··· RECORDS TO PROCESS ···

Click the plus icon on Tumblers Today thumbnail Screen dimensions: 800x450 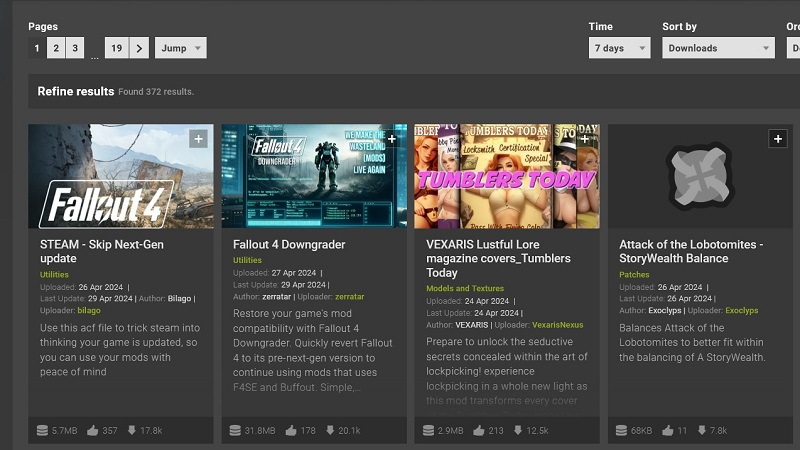585,139
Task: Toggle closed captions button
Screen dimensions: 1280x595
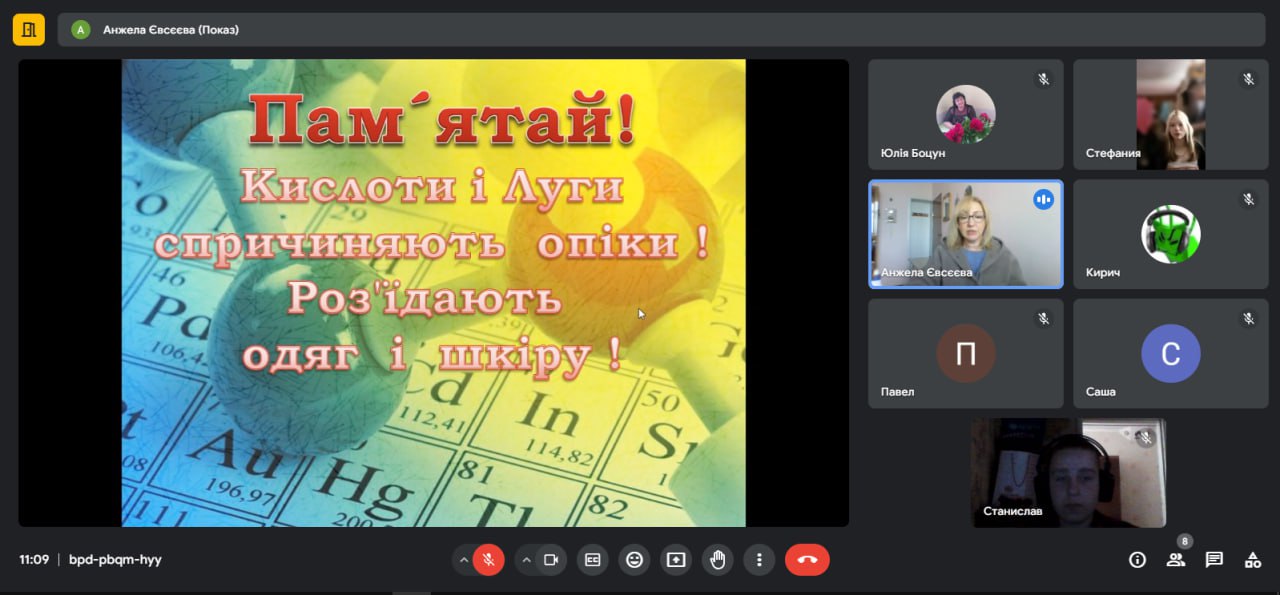Action: pyautogui.click(x=592, y=560)
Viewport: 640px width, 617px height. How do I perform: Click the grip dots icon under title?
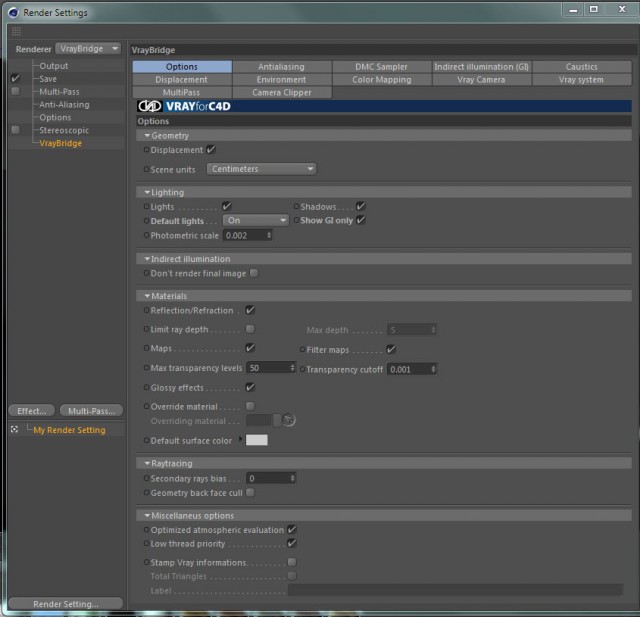16,31
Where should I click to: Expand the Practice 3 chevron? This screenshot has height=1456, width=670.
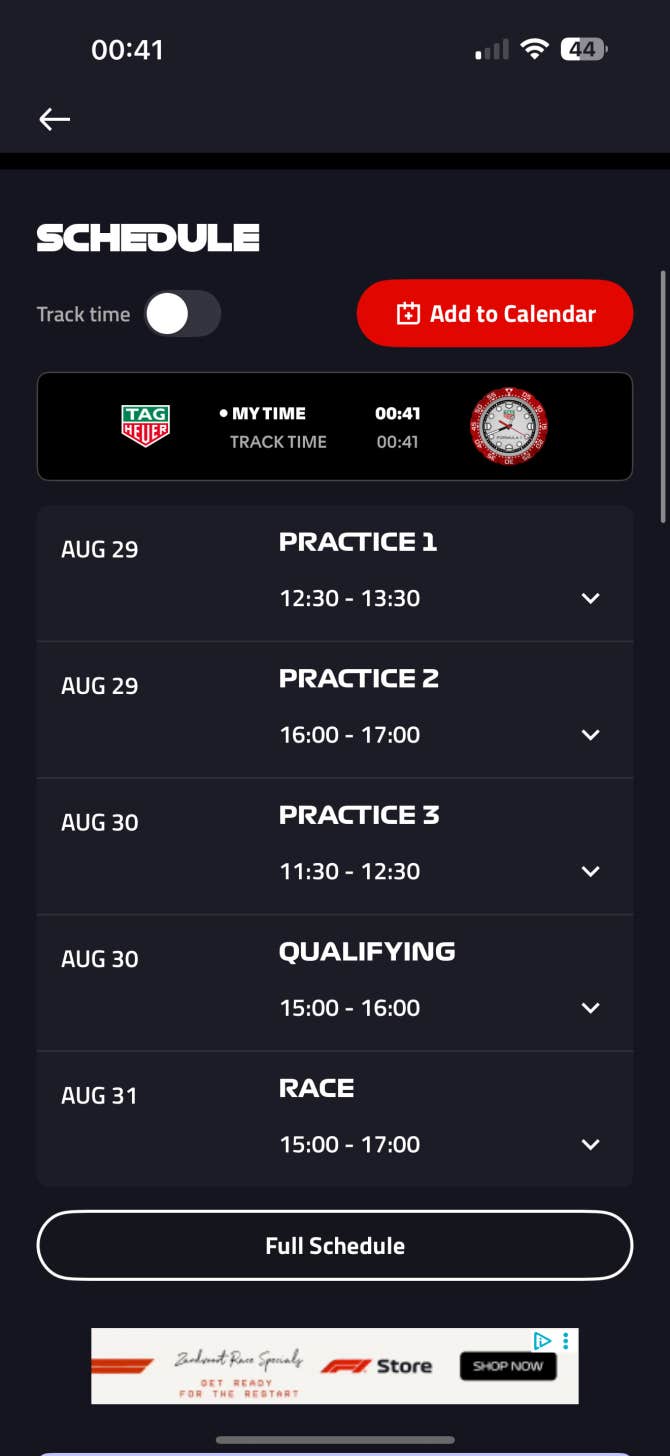coord(591,871)
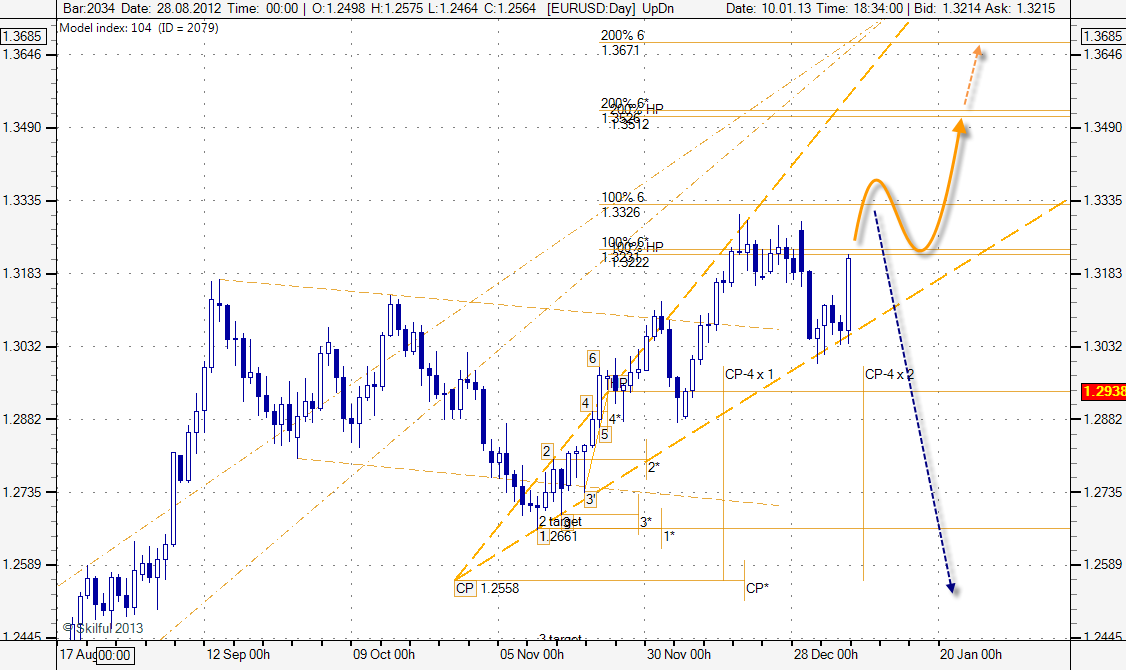
Task: Click the 100% 6 level label at 1.3326
Action: coord(622,198)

···

Extract the lines of the entries word for word, beginning at the line that contains "Viewport: 640px width, 617px" and continuing through the final line of the entries, and omit the pictures.

RESULT OF THE TASK
Viewport: 640px width, 617px height. How do I perform: Click the grip dots icon under title?
16,31
Where should I click to: Expand the Practice 3 chevron? This screenshot has height=1456, width=670.
coord(591,871)
Task: Click the 100% 6 level label at 1.3326
Action: coord(622,198)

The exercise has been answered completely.